─── RECORDS FOR PROCESSING

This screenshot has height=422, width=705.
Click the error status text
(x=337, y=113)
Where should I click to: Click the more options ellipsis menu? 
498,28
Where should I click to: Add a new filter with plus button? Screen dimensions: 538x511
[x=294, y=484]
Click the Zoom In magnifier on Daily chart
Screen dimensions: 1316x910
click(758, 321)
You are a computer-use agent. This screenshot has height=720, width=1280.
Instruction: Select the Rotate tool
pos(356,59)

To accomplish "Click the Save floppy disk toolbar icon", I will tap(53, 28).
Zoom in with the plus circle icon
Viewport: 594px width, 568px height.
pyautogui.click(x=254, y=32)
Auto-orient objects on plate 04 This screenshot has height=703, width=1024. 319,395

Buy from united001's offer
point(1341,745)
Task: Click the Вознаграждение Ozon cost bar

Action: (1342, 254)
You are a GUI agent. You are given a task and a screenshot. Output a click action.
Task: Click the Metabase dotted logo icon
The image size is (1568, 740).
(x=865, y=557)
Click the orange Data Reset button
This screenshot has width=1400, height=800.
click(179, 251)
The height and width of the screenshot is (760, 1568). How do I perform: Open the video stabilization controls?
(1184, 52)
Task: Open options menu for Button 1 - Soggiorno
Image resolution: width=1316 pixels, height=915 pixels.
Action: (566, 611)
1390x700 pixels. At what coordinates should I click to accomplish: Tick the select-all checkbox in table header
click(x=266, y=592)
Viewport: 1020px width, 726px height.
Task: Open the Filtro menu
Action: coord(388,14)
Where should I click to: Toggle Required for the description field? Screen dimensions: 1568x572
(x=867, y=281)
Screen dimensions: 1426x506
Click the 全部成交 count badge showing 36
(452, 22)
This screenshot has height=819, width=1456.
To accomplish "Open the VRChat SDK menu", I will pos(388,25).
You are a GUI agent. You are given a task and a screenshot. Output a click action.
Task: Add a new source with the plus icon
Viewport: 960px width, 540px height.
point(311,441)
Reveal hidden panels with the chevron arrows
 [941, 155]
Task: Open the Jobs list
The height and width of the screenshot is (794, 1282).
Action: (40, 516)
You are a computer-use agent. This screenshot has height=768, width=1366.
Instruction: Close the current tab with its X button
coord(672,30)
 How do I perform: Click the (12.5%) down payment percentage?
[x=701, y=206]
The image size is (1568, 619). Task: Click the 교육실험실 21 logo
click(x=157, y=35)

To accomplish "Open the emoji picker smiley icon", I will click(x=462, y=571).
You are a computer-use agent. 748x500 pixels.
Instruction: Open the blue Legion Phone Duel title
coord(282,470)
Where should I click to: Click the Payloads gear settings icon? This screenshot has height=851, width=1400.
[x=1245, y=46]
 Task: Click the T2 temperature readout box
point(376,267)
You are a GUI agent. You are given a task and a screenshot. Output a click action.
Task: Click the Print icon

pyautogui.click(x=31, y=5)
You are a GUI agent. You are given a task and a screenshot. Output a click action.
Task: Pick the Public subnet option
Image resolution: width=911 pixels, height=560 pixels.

──────

Give back all of the entries above line for line, with nothing changed.

This screenshot has height=422, width=705.
Click the error status text
(x=337, y=113)
Where should I click to: Click the more options ellipsis menu? 
498,28
Where should I click to: Add a new filter with plus button? Screen dimensions: 538x511
[x=294, y=484]
Click the Zoom In magnifier on Daily chart
Screen dimensions: 1316x910
click(758, 321)
You are a computer-use agent. This screenshot has height=720, width=1280.
Instruction: Select the Rotate tool
pos(356,59)

To accomplish "Click the Save floppy disk toolbar icon", I will tap(53, 28).
Zoom in with the plus circle icon
Viewport: 594px width, 568px height.
pyautogui.click(x=254, y=32)
Auto-orient objects on plate 04 This screenshot has height=703, width=1024. 319,395

Buy from united001's offer
point(1341,745)
Task: Click the Вознаграждение Ozon cost bar

Action: (1342, 254)
You are a GUI agent. You are given a task and a screenshot. Output a click action.
Task: Click the Metabase dotted logo icon
The image size is (1568, 740).
(x=865, y=557)
Click the orange Data Reset button
This screenshot has width=1400, height=800.
click(179, 251)
The height and width of the screenshot is (760, 1568). How do I perform: Open the video stabilization controls?
(1184, 52)
Task: Open options menu for Button 1 - Soggiorno
Image resolution: width=1316 pixels, height=915 pixels.
Action: (566, 611)
1390x700 pixels. At what coordinates should I click to accomplish: Tick the select-all checkbox in table header
click(x=266, y=592)
Viewport: 1020px width, 726px height.
Task: Open the Filtro menu
Action: coord(388,14)
Where should I click to: Toggle Required for the description field? Screen dimensions: 1568x572
(x=867, y=281)
Screen dimensions: 1426x506
Click the 全部成交 count badge showing 36
(452, 22)
This screenshot has height=819, width=1456.
To accomplish "Open the VRChat SDK menu", I will pos(388,25).
You are a GUI agent. You are given a task and a screenshot. Output a click action.
Task: Add a new source with the plus icon
Viewport: 960px width, 540px height.
point(311,441)
Reveal hidden panels with the chevron arrows
 [941, 155]
Task: Open the Jobs list
The height and width of the screenshot is (794, 1282).
Action: (40, 516)
You are a computer-use agent. This screenshot has height=768, width=1366.
Instruction: Close the current tab with its X button
coord(672,30)
 How do I perform: Click the (12.5%) down payment percentage?
[x=701, y=206]
The image size is (1568, 619). Task: Click the 교육실험실 21 logo
click(x=157, y=35)

To accomplish "Open the emoji picker smiley icon", I will click(x=462, y=571).
You are a computer-use agent. 748x500 pixels.
Instruction: Open the blue Legion Phone Duel title
coord(282,470)
Where should I click to: Click the Payloads gear settings icon? This screenshot has height=851, width=1400.
[x=1245, y=46]
 Task: Click the T2 temperature readout box
point(376,267)
You are a GUI agent. You are given a task and a screenshot. Output a click action.
Task: Click the Print icon

pyautogui.click(x=31, y=5)
You are a GUI agent. You are given a task and a screenshot. Output a click action.
Task: Pick the Public subnet option
Image resolution: width=911 pixels, height=560 pixels.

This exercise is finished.